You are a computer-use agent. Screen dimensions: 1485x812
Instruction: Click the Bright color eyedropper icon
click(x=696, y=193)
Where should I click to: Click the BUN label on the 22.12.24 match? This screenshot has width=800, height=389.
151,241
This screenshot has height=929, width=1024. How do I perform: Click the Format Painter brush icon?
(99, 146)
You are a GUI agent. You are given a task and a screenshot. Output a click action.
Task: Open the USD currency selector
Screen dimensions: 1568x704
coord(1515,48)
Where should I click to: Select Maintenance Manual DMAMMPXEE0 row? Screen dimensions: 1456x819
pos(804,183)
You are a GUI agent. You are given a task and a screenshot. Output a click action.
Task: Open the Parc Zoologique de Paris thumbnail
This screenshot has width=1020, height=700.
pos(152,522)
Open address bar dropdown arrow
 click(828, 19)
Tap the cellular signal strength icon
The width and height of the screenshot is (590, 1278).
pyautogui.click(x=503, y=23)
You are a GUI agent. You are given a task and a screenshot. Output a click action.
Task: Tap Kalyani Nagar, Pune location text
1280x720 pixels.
━━━━━━━━━━━━━━━━
§ **Challenge**: Lay out every line of the rows above as a Markdown table with the columns "Line" and "Content". Number each line and omit blank lines.

§ **The completed task**:
| Line | Content |
|---|---|
| 1 | You are a computer-use agent. Screen dimensions: 1485x812 |
| 2 | Instruction: Click the Bright color eyedropper icon |
| 3 | click(x=696, y=193) |
| 4 | Where should I click to: Click the BUN label on the 22.12.24 match? This screenshot has width=800, height=389. |
| 5 | 151,241 |
| 6 | This screenshot has height=929, width=1024. How do I perform: Click the Format Painter brush icon? |
| 7 | (99, 146) |
| 8 | You are a GUI agent. You are given a task and a screenshot. Output a click action. |
| 9 | Task: Open the USD currency selector |
| 10 | Screen dimensions: 1568x704 |
| 11 | coord(1515,48) |
| 12 | Where should I click to: Select Maintenance Manual DMAMMPXEE0 row? Screen dimensions: 1456x819 |
| 13 | pos(804,183) |
| 14 | You are a GUI agent. You are given a task and a screenshot. Output a click action. |
| 15 | Task: Open the Parc Zoologique de Paris thumbnail |
| 16 | This screenshot has width=1020, height=700. |
| 17 | pos(152,522) |
| 18 | Open address bar dropdown arrow |
| 19 |  click(828, 19) |
| 20 | Tap the cellular signal strength icon |
| 21 | The width and height of the screenshot is (590, 1278). |
| 22 | pyautogui.click(x=503, y=23) |
| 23 | You are a GUI agent. You are given a task and a screenshot. Output a click action. |
| 24 | Task: Tap Kalyani Nagar, Pune location text |
| 25 | 1280x720 pixels. |